# Dataset records
++++++++++

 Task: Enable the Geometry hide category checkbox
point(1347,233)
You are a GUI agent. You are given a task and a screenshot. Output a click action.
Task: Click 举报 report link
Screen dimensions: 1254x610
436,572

++++++++++

Format the data above as a JSON list of strings, one string per line, leaving out blank lines.

# Solution to the problem
[
  " Task: Enable the Geometry hide category checkbox",
  "point(1347,233)",
  "You are a GUI agent. You are given a task and a screenshot. Output a click action.",
  "Task: Click 举报 report link",
  "Screen dimensions: 1254x610",
  "436,572"
]